Wednesday, May 2, 2012
Do you like this story?
I will grab the low-hanging pun fruit and declare that this cock is a dick.
First time I've seen a rooster for sale like this on Kijiji, and the word count is definitely the largest. Scroll down to see the text if the image version is too hard on your eyes.
Rooster For Sale - Good Fighter But Of Poor Moral Character
Date Listed 26-Apr-12
Address Beamsville, ON L0R 1B2, Canada
We’ve had this rooster for one year. When we bought him, he was supposed to be a hen. But, he grew up to be bigger and stronger than all the other chickens, and meaner too. And although he contributes to the eggs, he doesn’t lay them. He’s a rooster. At first, we thought this was a real bonus. The original plan was to keep the hens cooped up, but with a rooster in the flock, we changed the plan and let the flock “free range”. The rooster was our playground supervisor with fringe benefits. We named him Ronnie.
The first sign of problems with Ronnie was that he began to attack the humans. Mostly from behind, like you would expect from a chicken. This isn’t a problem for an adult wearing pants, but now that the warm weather is here, we’d like to wear shorts around the yard. Bare legs are just not safe around this rooster. And we’re worried about the grandkids, who still have their sight. We’ve tried therapy to deal with the bad behavior, various methods from Dr. Spock to Dr. Boot, but nothing has worked.
Most of these vicious, un-provoked attacks end with a flying lesson from the human, and that ends the aggressive behavior for up to three days. During those days, Ronnie acts like a chicken and he runs away when the humans get too close. But with a brain the size of a pea, he seems to forget how these things always end, and two or three days later, he’s back for more fighting and another flying lesson. It’s not a case of too much testosterone either; he’s got other outlets for that.
There are 20 hens of various sizes, shapes and colours in the flock. They are hot, and they regularly make themselves available to this rooster and there are no strings attached; eggs are collected every day. You would expect this rooster to be: a) happy and b) tired. But, no, he’d rather stir things up with the humans. Every two or three days. Like clockwork.
The second problem with Ronnie is that he yells almost all day and night long. It is very loud, and he is keeping the hens awake during the night. We believe this is having a negative impact on egg production. It was cute for a while, but now it is getting old. We think it is another way in which he is expressing his aggression.

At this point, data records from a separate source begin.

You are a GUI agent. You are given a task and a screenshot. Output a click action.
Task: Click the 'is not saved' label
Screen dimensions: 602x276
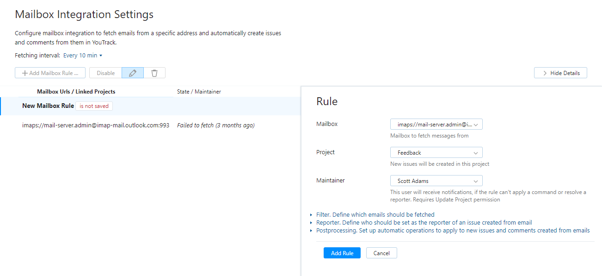94,106
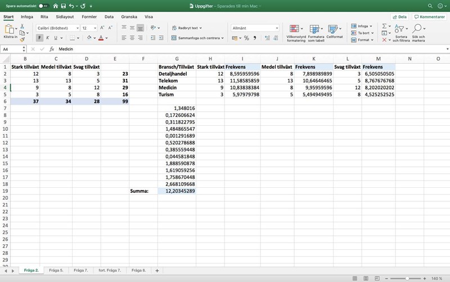Open Villkorsstyrd formatering
450x282 pixels.
click(296, 32)
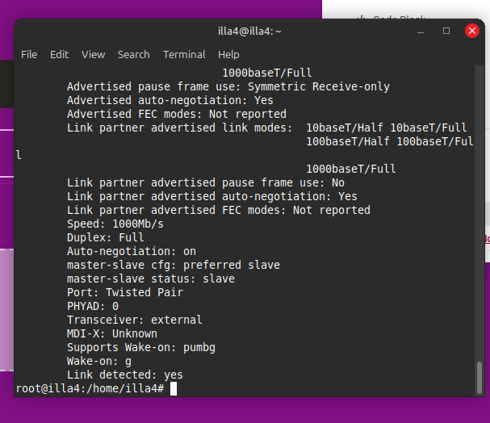Minimize the terminal window

pos(421,31)
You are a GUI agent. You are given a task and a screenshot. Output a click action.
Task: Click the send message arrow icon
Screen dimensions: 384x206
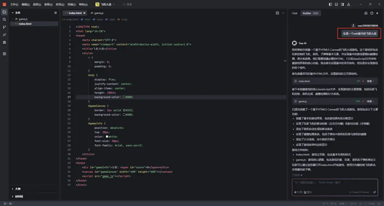click(374, 192)
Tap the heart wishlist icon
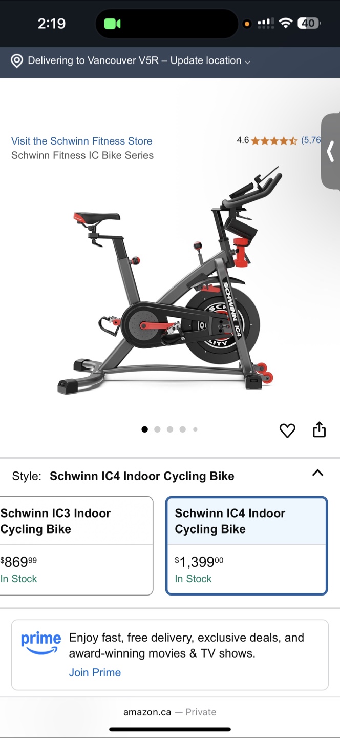This screenshot has width=340, height=738. pos(287,431)
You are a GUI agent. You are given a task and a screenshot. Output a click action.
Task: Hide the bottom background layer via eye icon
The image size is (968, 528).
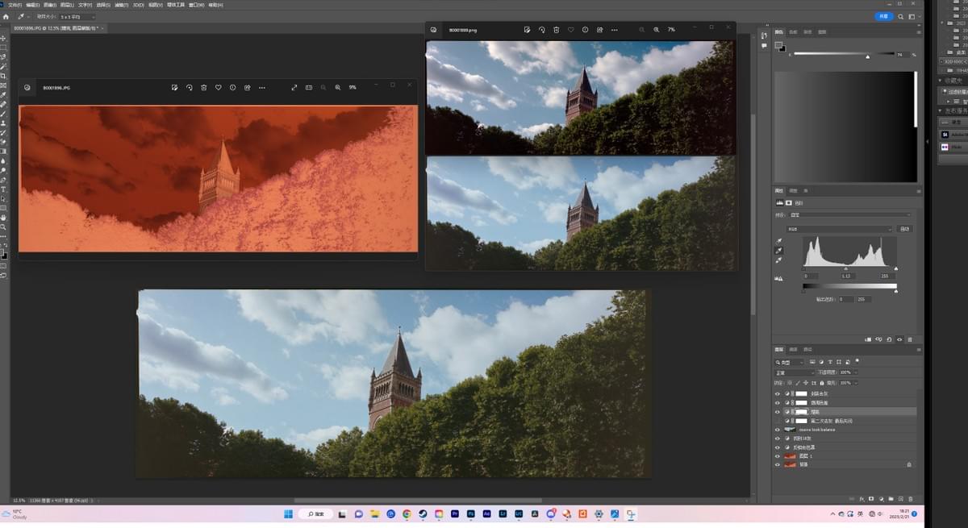(x=778, y=464)
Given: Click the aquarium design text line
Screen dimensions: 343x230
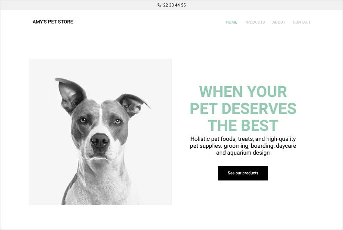Looking at the screenshot, I should tap(243, 153).
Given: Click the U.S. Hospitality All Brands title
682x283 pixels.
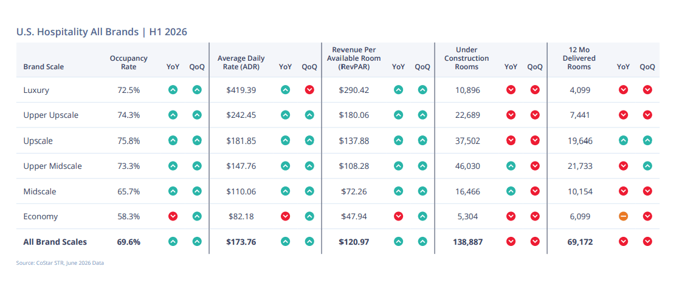Looking at the screenshot, I should point(102,32).
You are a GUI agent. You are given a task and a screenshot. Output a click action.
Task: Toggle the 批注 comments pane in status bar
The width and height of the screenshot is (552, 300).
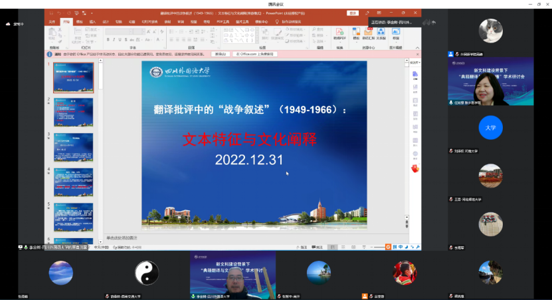(317, 247)
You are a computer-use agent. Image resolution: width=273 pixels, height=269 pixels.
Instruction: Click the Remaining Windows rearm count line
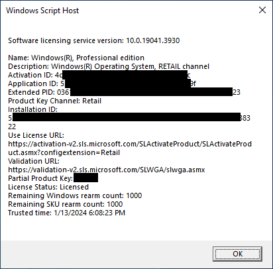[x=75, y=195]
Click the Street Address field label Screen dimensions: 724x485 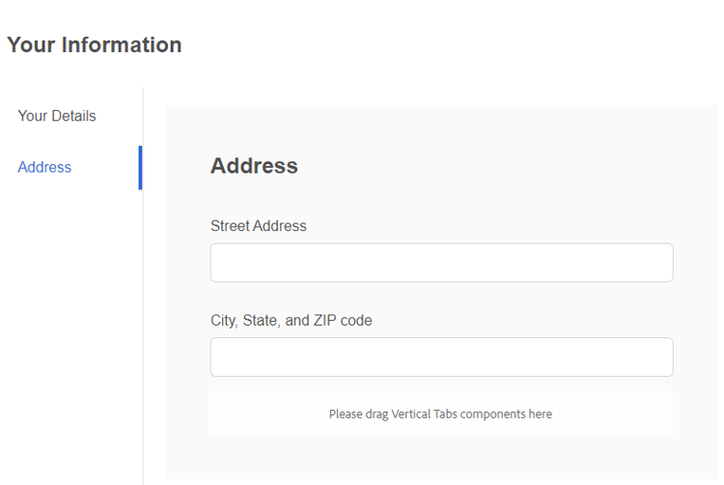(x=258, y=226)
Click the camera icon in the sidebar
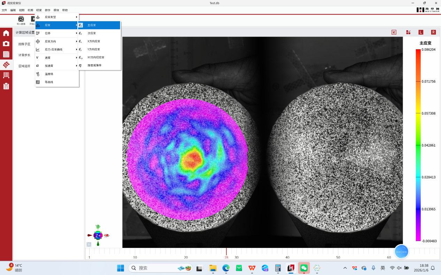This screenshot has height=275, width=441. [x=6, y=44]
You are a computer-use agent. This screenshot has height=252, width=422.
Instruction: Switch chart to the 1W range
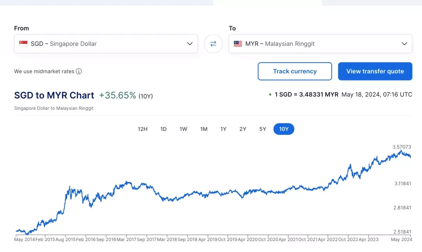click(183, 129)
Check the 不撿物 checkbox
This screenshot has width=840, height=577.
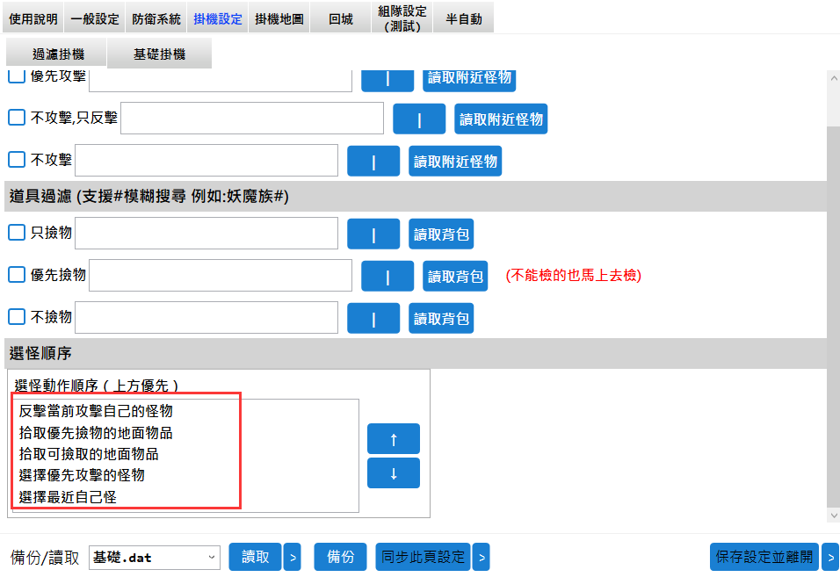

Lastly, you would think that a strong, macho rooster would be a good protector. But no, one of the hens got dragged away by a predator a couple of weeks ago. In broad daylight. All that was left was a pile of feathers about thirty feet from the hen house. Ronnie wasn’t there for her. Protection is the one job that a crazy rooster/harem-keeper should be able to do right.
We bought a second group of hens last fall, and over the winter, one of them grew up to be bigger and stronger than the rest. It was déjà vu. Now we have two roosters. Happily for us, the second rooster is the polar opposite of the first rooster, so we named him Kevin. He is easy going, and would rather talk than fight. He’s that guy that everyone wants to be friends with. Everyone except Ronnie, that is. Aside from the polygamy, Kevin is an upstanding guy.
We were hoping the two roosters could get along, that maybe Kevin would be a good influence on Ronnie, that light would win over darkness, good over evil, but it was not to be. Ronnie is not satisfied with half a flock of hens; he wants them all. The fights have started, and one of these days, it will be to the death. This is not Disneyland.
Last night, Ronnie made an un-provoked attack on Kevin which drew blood and broke Kevin’s comb. Ronnie has been arrested and he is now in jail, and we are hoping someone out there can help him make bail. If he doesn’t make bail in one week, his sentence will be carried out: Think "French Revolution". If you want to save him and make him yours, he really should be housed in a coop. Free ranging would be a mistake, if our experience with him is any indication. Remember, this is not a child's play-thing, it's an angry rooster of poor moral character.